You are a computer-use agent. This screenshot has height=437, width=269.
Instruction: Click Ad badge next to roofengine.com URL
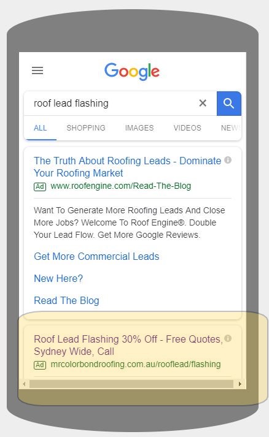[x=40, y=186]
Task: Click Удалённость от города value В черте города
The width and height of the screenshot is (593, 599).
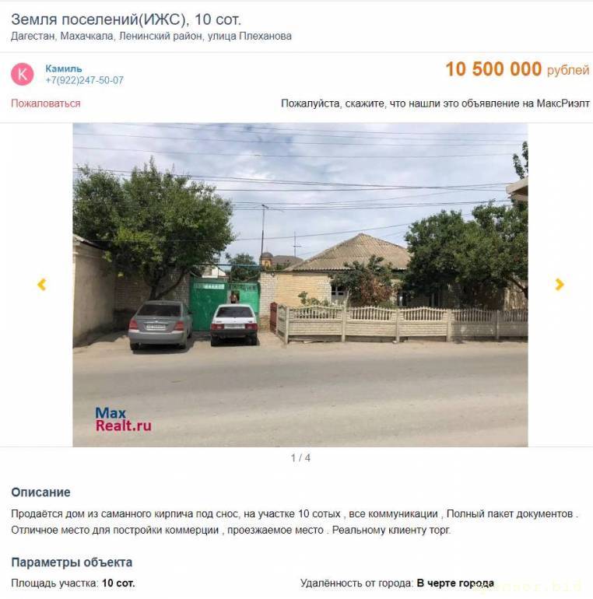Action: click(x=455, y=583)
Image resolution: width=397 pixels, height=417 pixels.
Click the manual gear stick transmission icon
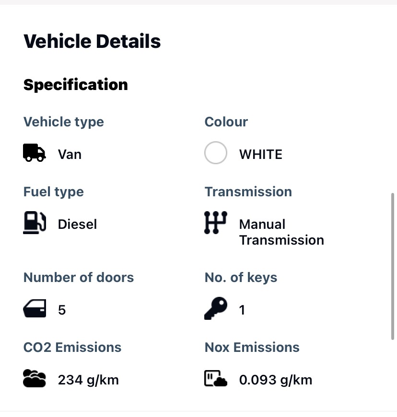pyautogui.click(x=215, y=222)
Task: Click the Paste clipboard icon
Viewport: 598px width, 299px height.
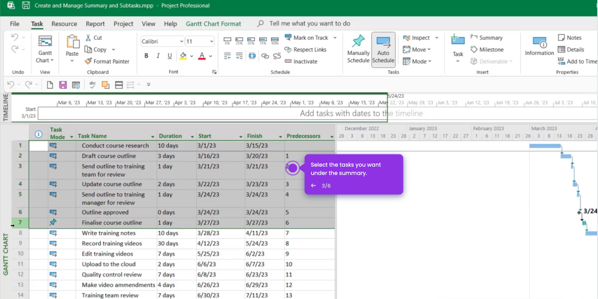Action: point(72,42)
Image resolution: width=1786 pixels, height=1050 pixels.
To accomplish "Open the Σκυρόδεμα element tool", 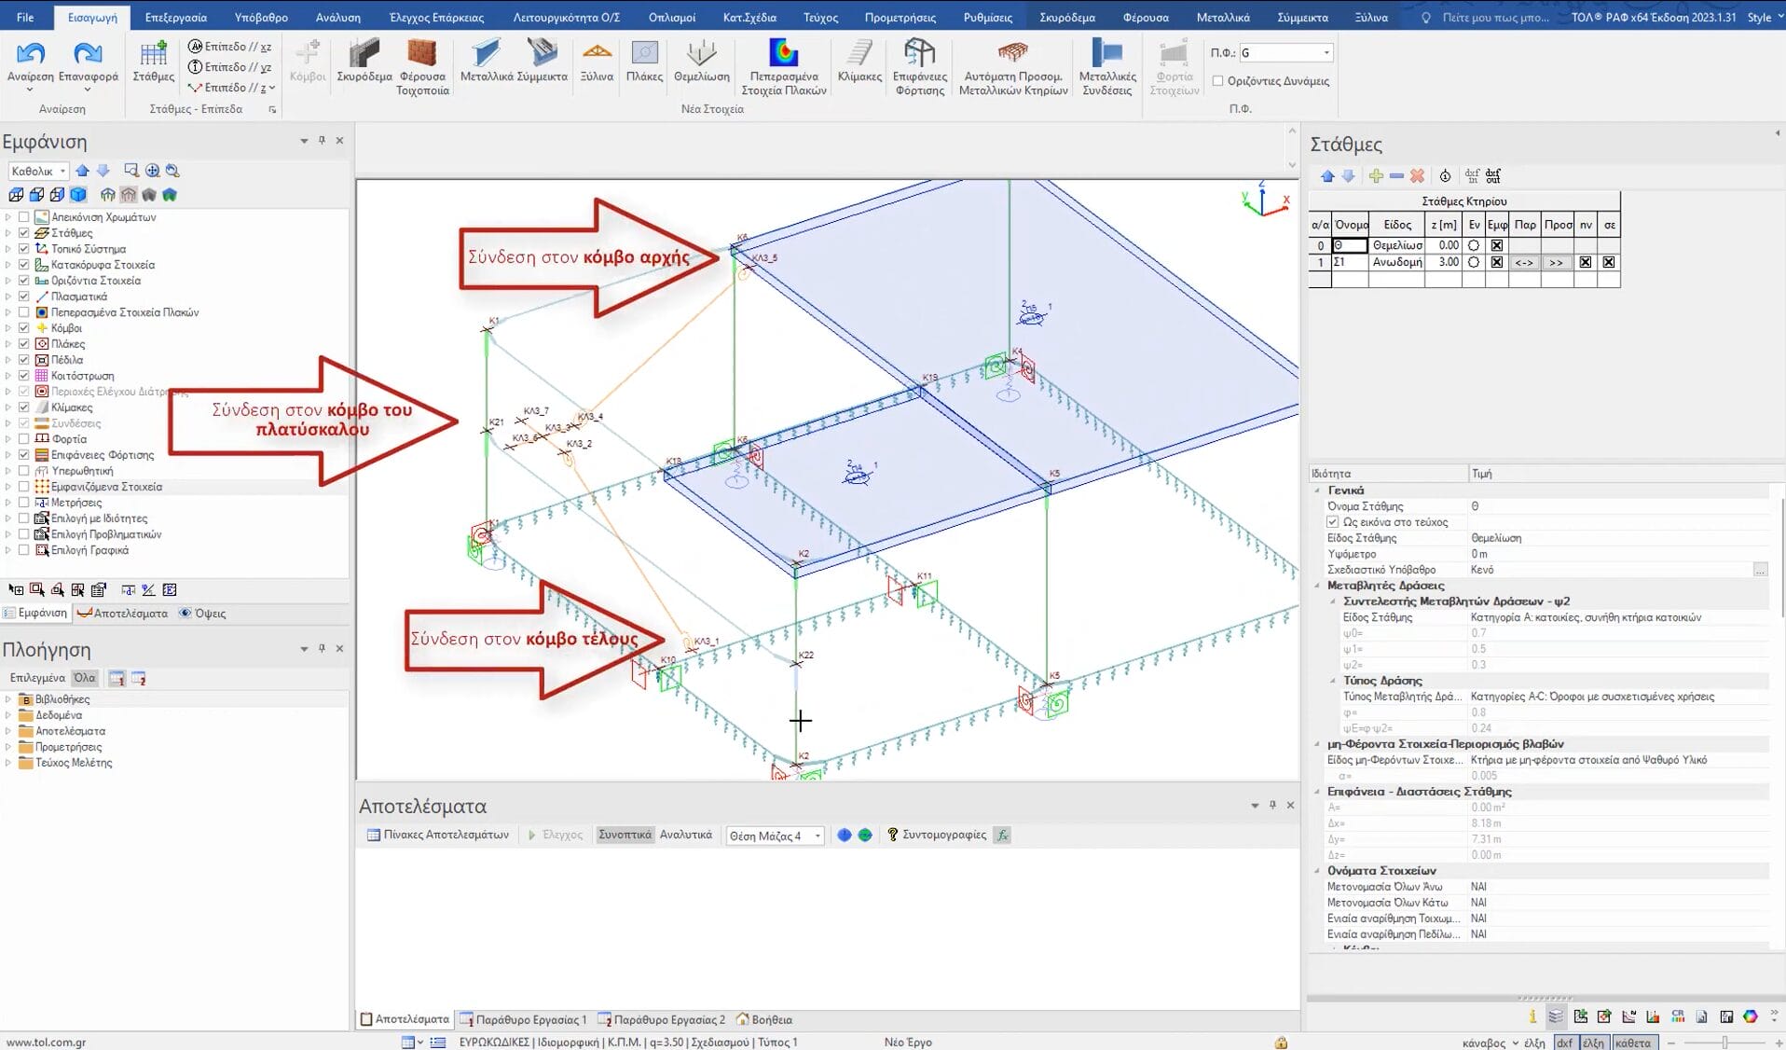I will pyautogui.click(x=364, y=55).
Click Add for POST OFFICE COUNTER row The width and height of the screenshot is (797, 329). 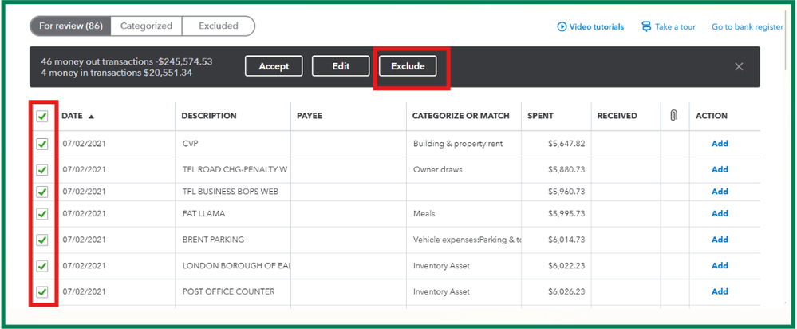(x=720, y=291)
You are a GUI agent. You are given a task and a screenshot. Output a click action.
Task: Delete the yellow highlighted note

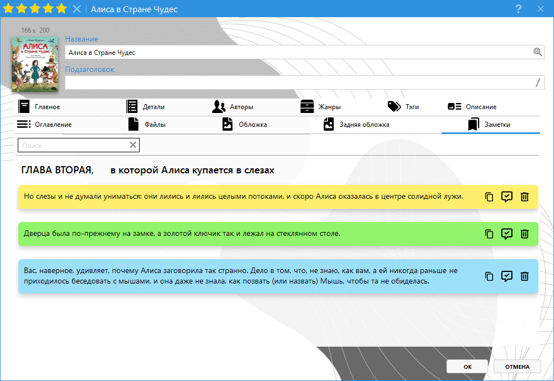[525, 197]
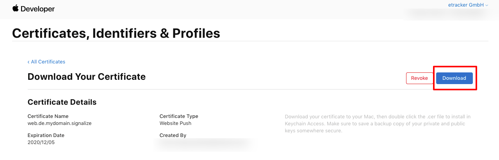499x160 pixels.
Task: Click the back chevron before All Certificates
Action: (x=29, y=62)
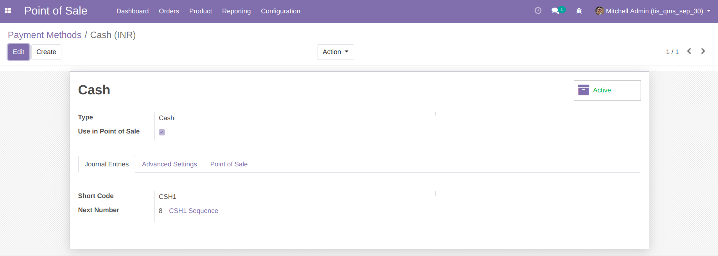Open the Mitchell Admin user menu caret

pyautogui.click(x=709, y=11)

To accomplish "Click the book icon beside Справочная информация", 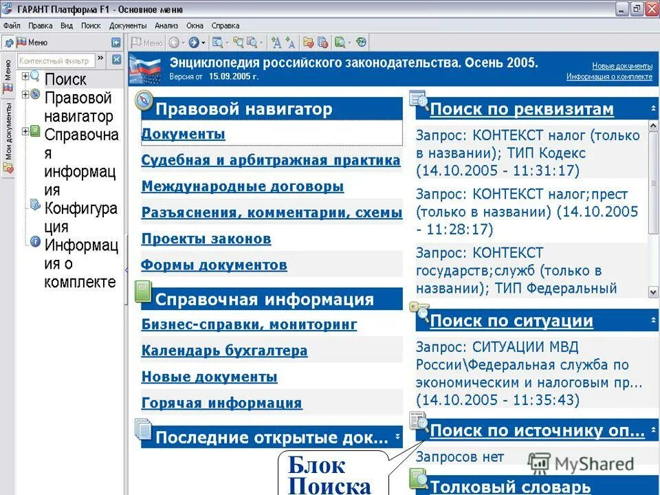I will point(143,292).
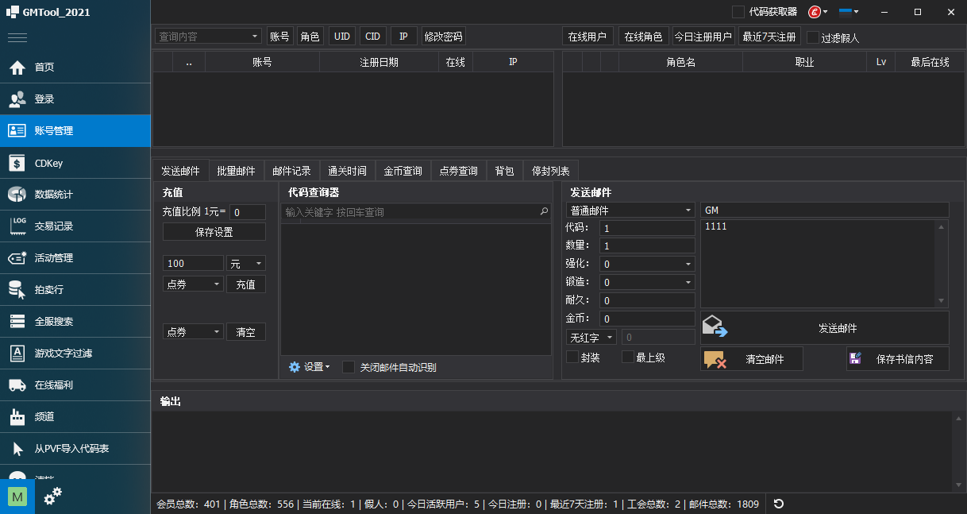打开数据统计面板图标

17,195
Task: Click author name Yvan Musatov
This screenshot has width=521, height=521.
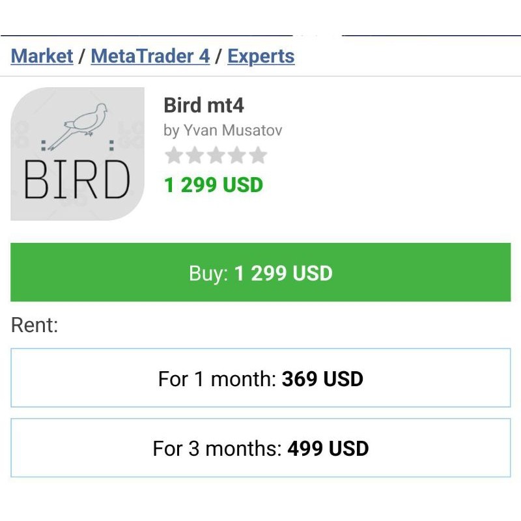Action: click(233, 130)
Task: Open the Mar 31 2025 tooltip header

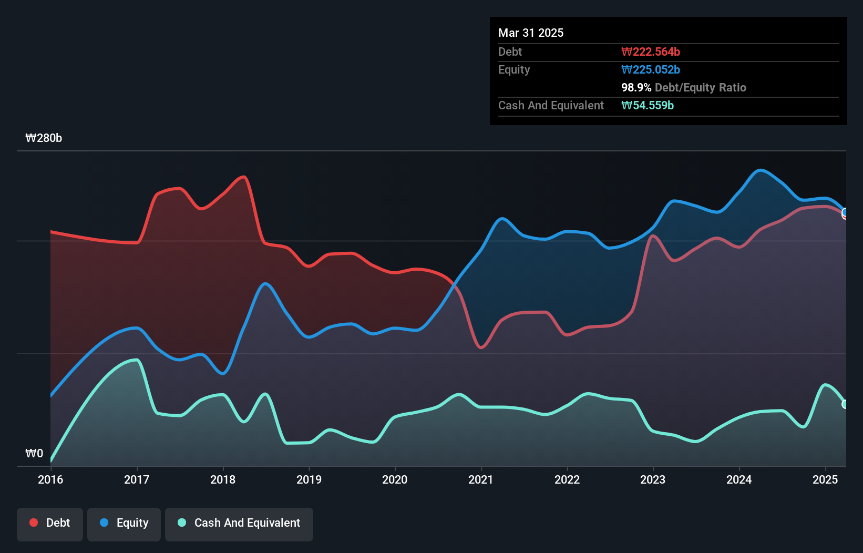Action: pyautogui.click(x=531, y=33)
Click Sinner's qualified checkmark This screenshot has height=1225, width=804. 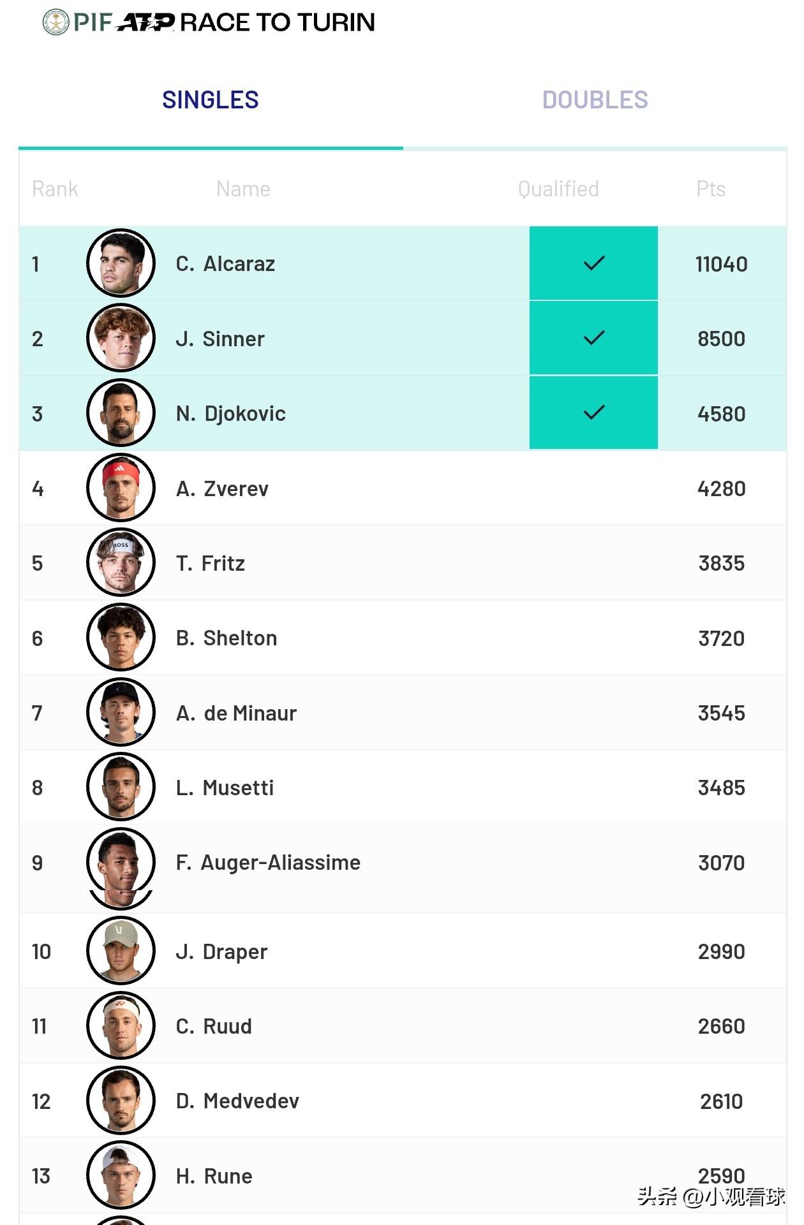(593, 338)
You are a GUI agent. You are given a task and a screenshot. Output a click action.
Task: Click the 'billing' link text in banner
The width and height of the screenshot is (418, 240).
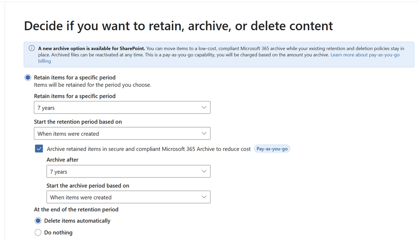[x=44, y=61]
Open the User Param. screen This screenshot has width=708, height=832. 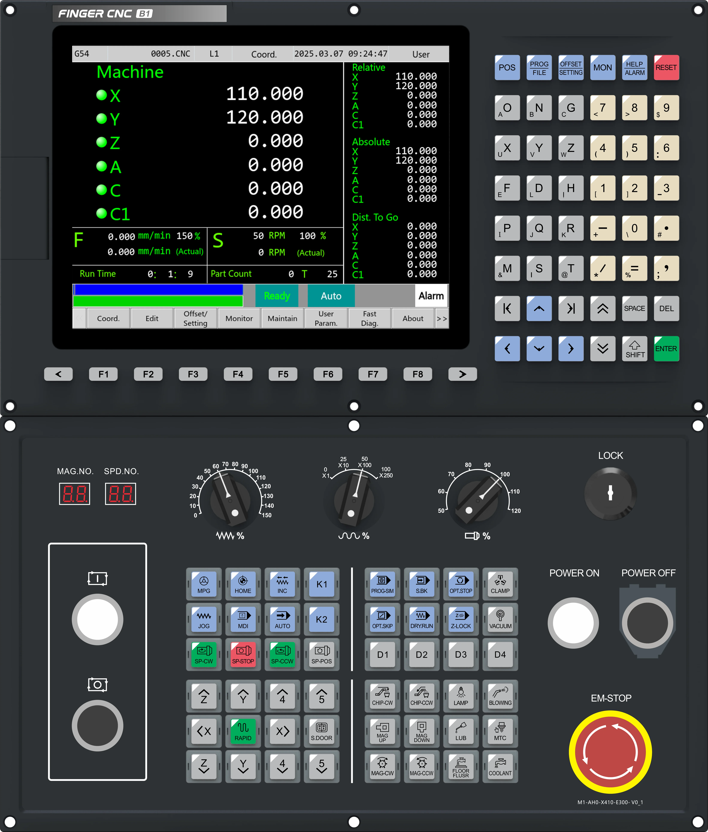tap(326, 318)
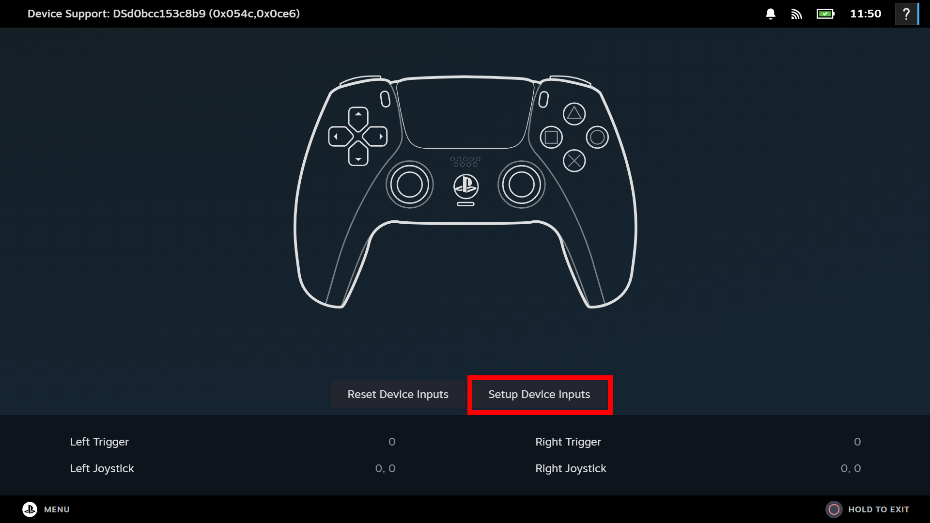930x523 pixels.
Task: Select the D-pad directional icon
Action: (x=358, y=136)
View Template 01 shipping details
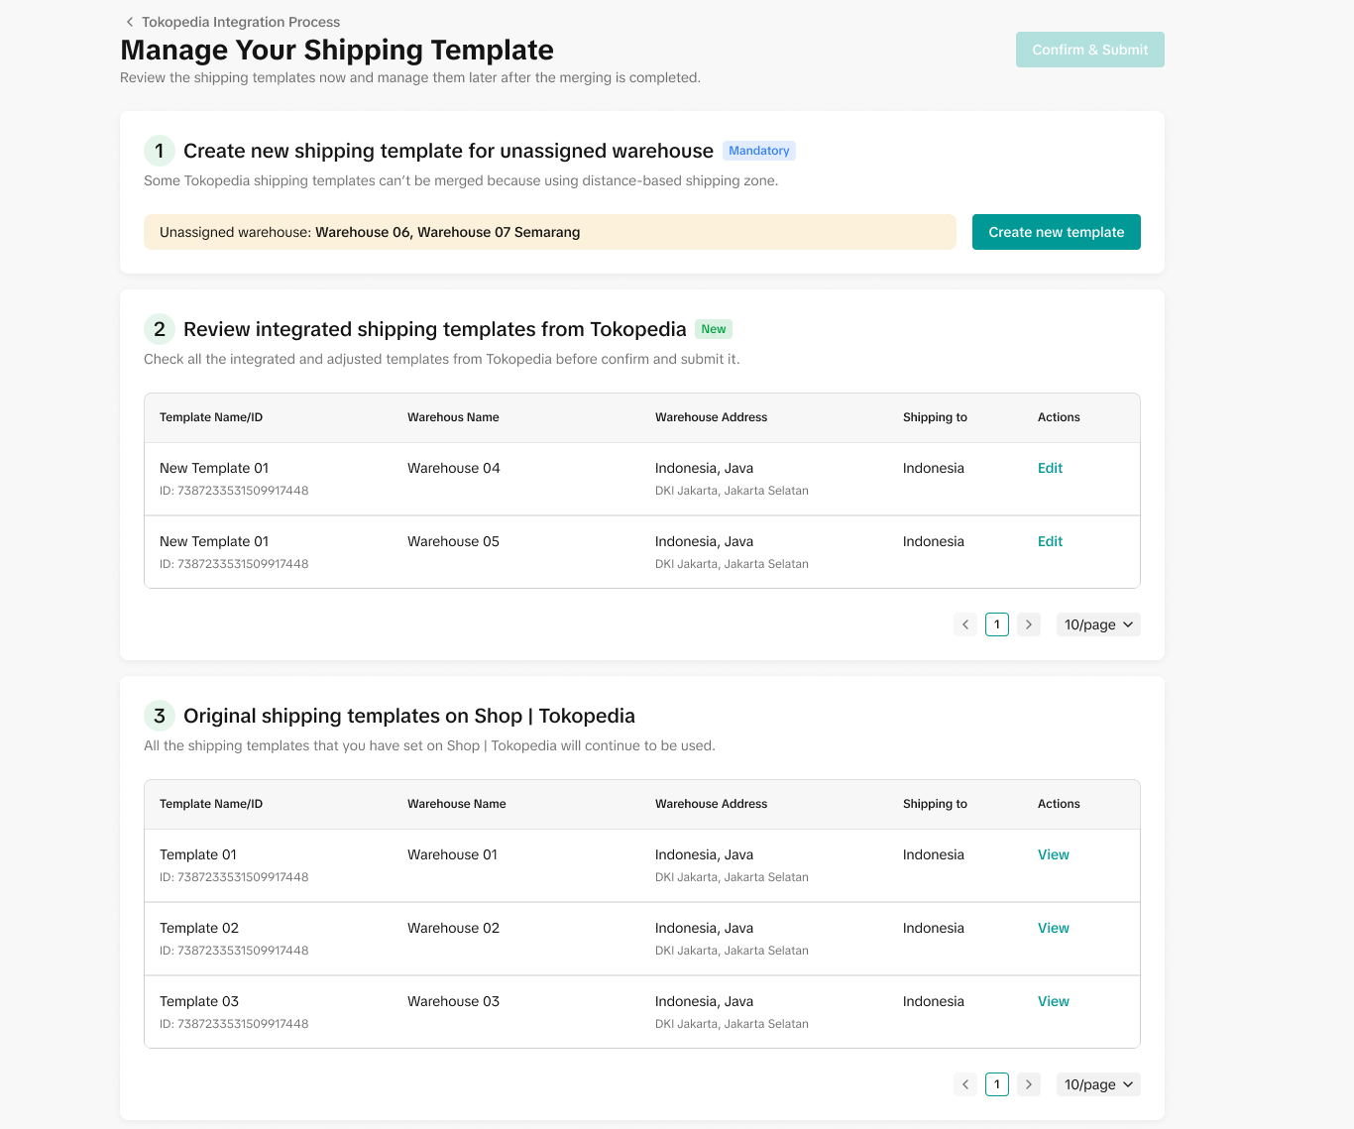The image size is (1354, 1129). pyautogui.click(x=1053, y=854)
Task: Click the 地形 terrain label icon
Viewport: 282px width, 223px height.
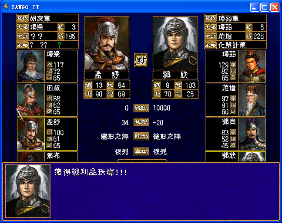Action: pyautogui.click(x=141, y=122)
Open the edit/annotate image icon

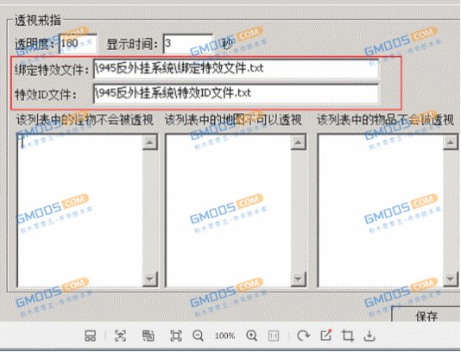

※

State how many lines in the rows above contain the string "Viewport", giving only the number.

◆ **FINAL RESULT**
2